__PROBLEM STATEMENT__
All records are to be restated exactly, each line as it reads.

__MATERIAL PROVIDED__
- - - - -
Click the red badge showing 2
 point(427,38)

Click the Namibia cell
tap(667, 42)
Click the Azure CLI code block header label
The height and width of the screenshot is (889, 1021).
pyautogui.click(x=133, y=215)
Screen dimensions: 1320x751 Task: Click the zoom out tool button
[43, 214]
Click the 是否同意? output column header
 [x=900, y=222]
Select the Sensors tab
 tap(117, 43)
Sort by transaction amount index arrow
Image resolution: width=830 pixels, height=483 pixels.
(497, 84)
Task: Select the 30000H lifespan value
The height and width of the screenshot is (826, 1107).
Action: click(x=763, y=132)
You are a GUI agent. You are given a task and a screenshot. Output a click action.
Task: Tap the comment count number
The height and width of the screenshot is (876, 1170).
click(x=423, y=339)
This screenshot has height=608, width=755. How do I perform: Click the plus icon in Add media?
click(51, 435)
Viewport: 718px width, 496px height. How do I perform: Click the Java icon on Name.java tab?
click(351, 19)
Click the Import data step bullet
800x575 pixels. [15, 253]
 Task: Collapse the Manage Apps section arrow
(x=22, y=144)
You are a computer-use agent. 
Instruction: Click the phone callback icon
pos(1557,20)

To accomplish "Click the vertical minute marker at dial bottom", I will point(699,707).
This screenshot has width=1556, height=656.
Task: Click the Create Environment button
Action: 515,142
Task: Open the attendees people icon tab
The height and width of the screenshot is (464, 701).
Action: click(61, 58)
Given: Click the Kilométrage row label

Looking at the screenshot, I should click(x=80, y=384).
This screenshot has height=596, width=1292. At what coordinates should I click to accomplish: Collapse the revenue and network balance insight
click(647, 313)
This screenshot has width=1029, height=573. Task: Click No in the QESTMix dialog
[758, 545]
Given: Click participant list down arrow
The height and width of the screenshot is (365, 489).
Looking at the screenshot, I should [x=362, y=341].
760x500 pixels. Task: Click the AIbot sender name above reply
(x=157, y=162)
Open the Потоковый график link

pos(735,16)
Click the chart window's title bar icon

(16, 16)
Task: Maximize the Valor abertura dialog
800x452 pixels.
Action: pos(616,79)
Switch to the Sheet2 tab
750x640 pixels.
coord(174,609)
- - - - -
__TASK RESULT__
Click the red badge showing 2
 point(427,38)

Click the Namibia cell
tap(667, 42)
Click the Azure CLI code block header label
The height and width of the screenshot is (889, 1021).
pyautogui.click(x=133, y=215)
Screen dimensions: 1320x751 Task: Click the zoom out tool button
[43, 214]
Click the 是否同意? output column header
 [x=900, y=222]
Select the Sensors tab
 tap(117, 43)
Sort by transaction amount index arrow
Image resolution: width=830 pixels, height=483 pixels.
(497, 84)
Task: Select the 30000H lifespan value
The height and width of the screenshot is (826, 1107).
Action: click(x=763, y=132)
You are a GUI agent. You are given a task and a screenshot. Output a click action.
Task: Tap the comment count number
The height and width of the screenshot is (876, 1170).
click(x=423, y=339)
This screenshot has height=608, width=755. How do I perform: Click the plus icon in Add media?
click(51, 435)
Viewport: 718px width, 496px height. How do I perform: Click the Java icon on Name.java tab?
click(351, 19)
Click the Import data step bullet
800x575 pixels. [15, 253]
 Task: Collapse the Manage Apps section arrow
(x=22, y=144)
You are a computer-use agent. 
Instruction: Click the phone callback icon
pos(1557,20)

To accomplish "Click the vertical minute marker at dial bottom", I will point(699,707).
This screenshot has width=1556, height=656.
Task: Click the Create Environment button
Action: 515,142
Task: Open the attendees people icon tab
The height and width of the screenshot is (464, 701).
Action: click(61, 58)
Given: Click the Kilométrage row label

Looking at the screenshot, I should click(x=80, y=384).
This screenshot has height=596, width=1292. At what coordinates should I click to accomplish: Collapse the revenue and network balance insight
click(647, 313)
This screenshot has width=1029, height=573. Task: Click No in the QESTMix dialog
[758, 545]
Given: Click participant list down arrow
The height and width of the screenshot is (365, 489).
Looking at the screenshot, I should [x=362, y=341].
760x500 pixels. Task: Click the AIbot sender name above reply
(x=157, y=162)
Open the Потоковый график link

pos(735,16)
Click the chart window's title bar icon

(16, 16)
Task: Maximize the Valor abertura dialog
800x452 pixels.
Action: pos(616,79)
Switch to the Sheet2 tab
750x640 pixels.
coord(174,609)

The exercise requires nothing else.